How to sell your second hand car in New Zealand

If you’ve purchased a car for a road trip around NZ, you’re going to end up selling it when the dream ends and you have to head home again. The best-case scenario after you’ve taken it over mountain passes and through all sorts of NZ weather, is that you get some money back from your initial investment.

This article covers off the legal processes you need to do when selling your backpacker car. It’ll give you some resources, both online and physical, that may help you to sell your car quickly.

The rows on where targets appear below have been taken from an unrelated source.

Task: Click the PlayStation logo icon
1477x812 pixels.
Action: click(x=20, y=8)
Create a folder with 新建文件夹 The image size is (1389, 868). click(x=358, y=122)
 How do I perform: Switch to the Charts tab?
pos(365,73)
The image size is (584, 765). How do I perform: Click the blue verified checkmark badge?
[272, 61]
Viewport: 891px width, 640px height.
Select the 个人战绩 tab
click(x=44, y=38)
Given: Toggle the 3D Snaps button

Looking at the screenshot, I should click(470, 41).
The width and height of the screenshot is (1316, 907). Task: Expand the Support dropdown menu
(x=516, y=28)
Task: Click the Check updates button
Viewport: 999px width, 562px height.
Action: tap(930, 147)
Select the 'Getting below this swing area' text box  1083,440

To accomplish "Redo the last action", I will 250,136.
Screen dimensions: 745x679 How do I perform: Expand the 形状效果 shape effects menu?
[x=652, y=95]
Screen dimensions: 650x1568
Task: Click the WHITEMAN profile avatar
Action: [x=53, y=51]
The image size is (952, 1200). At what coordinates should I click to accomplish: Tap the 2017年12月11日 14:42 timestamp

Do remember to allow plenty of time for the car sale at the end of your trip. In particular, if you try to sell from March to November it may take a while as it’s the low season.

Before you sell your car

Giving the interior and exterior of your car a thorough clean is a given. Driving over dusty roads and at night means that your car looks like a backpacker car- covered in bugs and dirt. The inside is filled with the remnants of a hundred road trip snacks. Luckily, gas stations have vacuums and car washes, or you can do a better job at specialised car washing stations.

Make sure there are no outstanding fees or fines and your road user charges are up to date (if your car is a diesel).

What about the WoF?

If you have a recent valid warrant of fitness, then you don’t need to worry about this. But, if the car doesn’t have a warrant or it’s due to expire, you might have issues selling it.

You can either obtain a WoF and then you’ll be fine, or sell the vehicle ‘as is, where is’. If you sell the car with no warrant, you will want to get written confirmation from the buyer that the car will not be driven without first obtaining a warrant, and that you are not liable for any repairs or maintenance.

Where can you sell your backpacker car?

Start thinking about this about a month before you need to. If your visa ends and your flight departs and you haven’t sold your car, this could be an expensive and stressful exercise.

Firstly, once you’ve got the car looking in mint condition again, take photos of the interior and exterior. Take photos of details that show any damage. Then, list your car online. Make sure you’re based in a town or city for a while to give buyers the chance to test drive the vehicle.

In the ad, list the car’s make, model, year of manufacture, how many km’s it has done and anything else pertinent to future buyers.

There are a few places you can do this:

  •       TradeMe is NZ’s most popular online marketplace. There is a success fee but considering the broad reach and high chance of selling, it’s worth it.
  •       Backpacking Facebook groups are free to list but with few guarantees. Some of them seem to have a lot of sellers and few buyers, but as they are free to list, it seems an obvious thing to do.
  •       Your hostel or backpacker hotel might have a noticeboard you can put an advertisement up on. There also might be other backpacker accommodation in the area that let you put a sign up too.
  •       Pop an advertisement up in the window of your car with all your contact details. This is easy but the success rate is likely quite low. Just check you can do this as not all councils allow this.
  •       If you are out of other options, secondhand car yards may be interested. This is a last option if you fly out in three hours and you’re willing to take a loss.

What paperwork do you need to sell a car in NZ?

Now that’s you’ve listed your car and found a buyer, it’s vitally important that you do the correct paperwork or you may find yourself liable for fines, tickets and fees that the new owner incurs. To avoid this, you and the new owners should fill out the paperwork on the same day- ideally, straight away at the time of handover. The forms are all available online on the NZTA website, or you can get the physical forms at most NZ Post Shops. It might be easier to use the physical form and hand it in to the AA, VINZ or VTNZ office so your international drivers’ licence can be presented at the same time.

The form you need is a MR13A, and you’ll need your driver licence, the car’s number plate details, and the full address of the person you’re selling the car to.

Cancel your car insurance, and you are ready to go.Success!

Your car is sold and you can head off to the airport knowing that the vehicle is off on another adventure.